For safety, your child should be taught to float on his back first. Next comes front crawl (or ‘freestyle’ in some countries).
Front crawl is best stroke for safety because it is faster and stronger. If you want to get out of danger (whether to exit a rip tide or to dodge someone coming down a slide) you want to do it quickly and exerting as little energy as possible. That’s front crawl.
Breaststroke is more difficult because you need to coordinate different arm and leg movements. Can you or your child simultaneously pat your head and rub your tummy? Breaststroke is a bit like that - doable but tricky until you get the hang of it.

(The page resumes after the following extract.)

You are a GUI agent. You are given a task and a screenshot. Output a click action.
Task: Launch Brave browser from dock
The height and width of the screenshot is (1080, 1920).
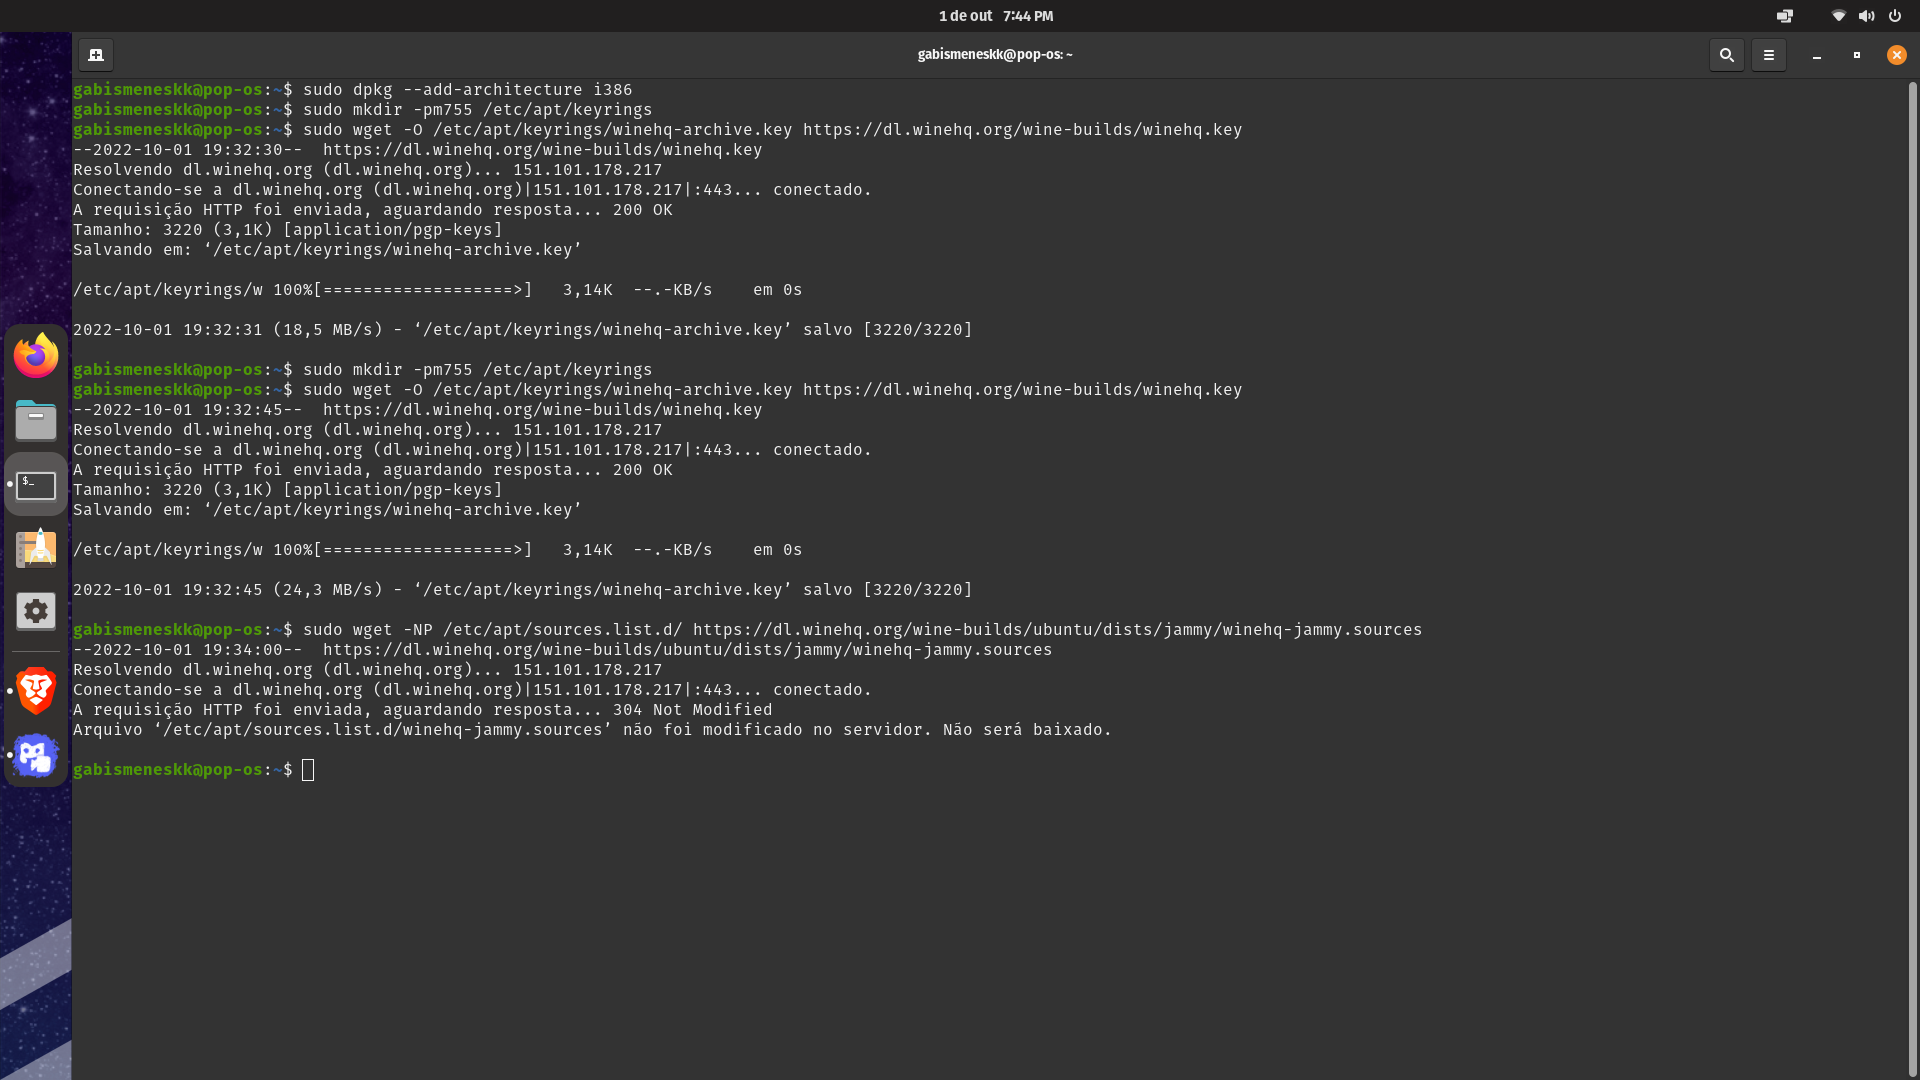(x=36, y=690)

Any stroke that keeps your head out of the water will tire you more quickly than a stroke with your head in the water. Getting tired in the water is dangerous. So, for safety, we focus on being comfortable with your head in the water. It reduces strain on your neck and reduces panic if the swimmer is splashed or hit by a big wave.
Breaststroke may appear similar treading water. It isn’t. Proper treading water takes very little energy. Breaststroke takes quite a lot of energy, even if you stay in one place. For safety, you don’t want to run out of energy in the water.
I STRONGLY advise you to avoid any swim school that teaches breaststroke first and to do whatever you can to get your child comfortable with his head under the water. Try in the bath tub and shower at home, splashing in the pool, making faces underwater, picking things up from the bottom. The pool will probably have buckets with holes in the bottom (or similar devices) so you can pour water over each other to acclimatize new swimmers to this.